◆ Required action
Copy out the entries that follow, exactly as written.

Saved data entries
● ● ●
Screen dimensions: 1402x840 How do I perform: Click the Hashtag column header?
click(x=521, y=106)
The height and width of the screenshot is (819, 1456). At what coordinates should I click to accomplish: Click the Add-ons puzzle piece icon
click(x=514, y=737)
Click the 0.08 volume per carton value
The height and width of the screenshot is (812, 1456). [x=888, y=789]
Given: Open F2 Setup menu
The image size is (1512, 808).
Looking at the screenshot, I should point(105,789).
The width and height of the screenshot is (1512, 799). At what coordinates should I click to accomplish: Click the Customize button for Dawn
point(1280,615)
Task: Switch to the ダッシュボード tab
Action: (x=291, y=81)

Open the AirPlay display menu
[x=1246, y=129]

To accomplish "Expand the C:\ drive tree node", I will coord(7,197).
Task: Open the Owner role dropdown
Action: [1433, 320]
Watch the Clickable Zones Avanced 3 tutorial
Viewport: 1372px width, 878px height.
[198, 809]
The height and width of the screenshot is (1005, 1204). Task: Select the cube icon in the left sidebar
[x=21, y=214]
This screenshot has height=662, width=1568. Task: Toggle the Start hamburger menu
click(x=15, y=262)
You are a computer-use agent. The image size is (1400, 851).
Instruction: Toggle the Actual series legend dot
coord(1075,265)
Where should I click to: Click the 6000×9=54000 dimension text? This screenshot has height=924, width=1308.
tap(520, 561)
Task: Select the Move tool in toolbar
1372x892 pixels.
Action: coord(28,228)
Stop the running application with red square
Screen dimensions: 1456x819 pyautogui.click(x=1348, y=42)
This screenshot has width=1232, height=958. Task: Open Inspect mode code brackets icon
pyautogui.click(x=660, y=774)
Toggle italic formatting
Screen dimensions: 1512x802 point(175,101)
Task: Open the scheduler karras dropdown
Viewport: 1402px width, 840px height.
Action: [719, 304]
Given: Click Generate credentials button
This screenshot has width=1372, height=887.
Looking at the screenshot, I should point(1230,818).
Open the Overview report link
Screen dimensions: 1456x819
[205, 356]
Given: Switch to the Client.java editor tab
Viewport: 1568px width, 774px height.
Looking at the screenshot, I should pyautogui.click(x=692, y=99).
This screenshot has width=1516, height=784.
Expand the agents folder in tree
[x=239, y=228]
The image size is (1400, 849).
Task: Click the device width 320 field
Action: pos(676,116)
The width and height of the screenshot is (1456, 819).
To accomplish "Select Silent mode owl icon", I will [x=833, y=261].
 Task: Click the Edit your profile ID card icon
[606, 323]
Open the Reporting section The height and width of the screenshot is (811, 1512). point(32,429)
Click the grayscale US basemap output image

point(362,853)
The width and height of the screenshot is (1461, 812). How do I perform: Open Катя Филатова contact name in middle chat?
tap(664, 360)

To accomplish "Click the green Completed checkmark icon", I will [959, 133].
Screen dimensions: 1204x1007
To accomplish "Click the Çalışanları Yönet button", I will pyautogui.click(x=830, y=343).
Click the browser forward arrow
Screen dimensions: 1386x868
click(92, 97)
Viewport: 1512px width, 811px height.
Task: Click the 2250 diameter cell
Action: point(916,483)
● ● ●
◆ Reply to the task
Screen dimensions: 1402x840 How do I perform: Click the Hashtag column header?
click(x=521, y=106)
The height and width of the screenshot is (819, 1456). At what coordinates should I click to accomplish: Click the Add-ons puzzle piece icon
click(x=514, y=737)
Click the 0.08 volume per carton value
The height and width of the screenshot is (812, 1456). [x=888, y=789]
Given: Open F2 Setup menu
The image size is (1512, 808).
Looking at the screenshot, I should point(105,789).
The width and height of the screenshot is (1512, 799). At what coordinates should I click to accomplish: Click the Customize button for Dawn
point(1280,615)
Task: Switch to the ダッシュボード tab
Action: (x=291, y=81)

Open the AirPlay display menu
[x=1246, y=129]

To accomplish "Expand the C:\ drive tree node", I will coord(7,197).
Task: Open the Owner role dropdown
Action: [1433, 320]
Watch the Clickable Zones Avanced 3 tutorial
Viewport: 1372px width, 878px height.
[198, 809]
The height and width of the screenshot is (1005, 1204). Task: Select the cube icon in the left sidebar
[x=21, y=214]
This screenshot has height=662, width=1568. Task: Toggle the Start hamburger menu
click(x=15, y=262)
You are a computer-use agent. The image size is (1400, 851).
Instruction: Toggle the Actual series legend dot
coord(1075,265)
Where should I click to: Click the 6000×9=54000 dimension text? This screenshot has height=924, width=1308.
tap(520, 561)
Task: Select the Move tool in toolbar
1372x892 pixels.
Action: coord(28,228)
Stop the running application with red square
Screen dimensions: 1456x819 pyautogui.click(x=1348, y=42)
This screenshot has width=1232, height=958. Task: Open Inspect mode code brackets icon
pyautogui.click(x=660, y=774)
Toggle italic formatting
Screen dimensions: 1512x802 point(175,101)
Task: Open the scheduler karras dropdown
Viewport: 1402px width, 840px height.
Action: [719, 304]
Given: Click Generate credentials button
This screenshot has width=1372, height=887.
Looking at the screenshot, I should point(1230,818).
Open the Overview report link
Screen dimensions: 1456x819
[205, 356]
Given: Switch to the Client.java editor tab
Viewport: 1568px width, 774px height.
Looking at the screenshot, I should pyautogui.click(x=692, y=99).
This screenshot has width=1516, height=784.
Expand the agents folder in tree
[x=239, y=228]
The image size is (1400, 849).
Task: Click the device width 320 field
Action: pos(676,116)
The width and height of the screenshot is (1456, 819).
To accomplish "Select Silent mode owl icon", I will [x=833, y=261].
 Task: Click the Edit your profile ID card icon
[606, 323]
Open the Reporting section The height and width of the screenshot is (811, 1512). point(32,429)
Click the grayscale US basemap output image

point(362,853)
The width and height of the screenshot is (1461, 812). How do I perform: Open Катя Филатова contact name in middle chat?
tap(664, 360)

To accomplish "Click the green Completed checkmark icon", I will [959, 133].
Screen dimensions: 1204x1007
To accomplish "Click the Çalışanları Yönet button", I will pyautogui.click(x=830, y=343).
Click the browser forward arrow
Screen dimensions: 1386x868
click(92, 97)
Viewport: 1512px width, 811px height.
Task: Click the 2250 diameter cell
Action: point(916,483)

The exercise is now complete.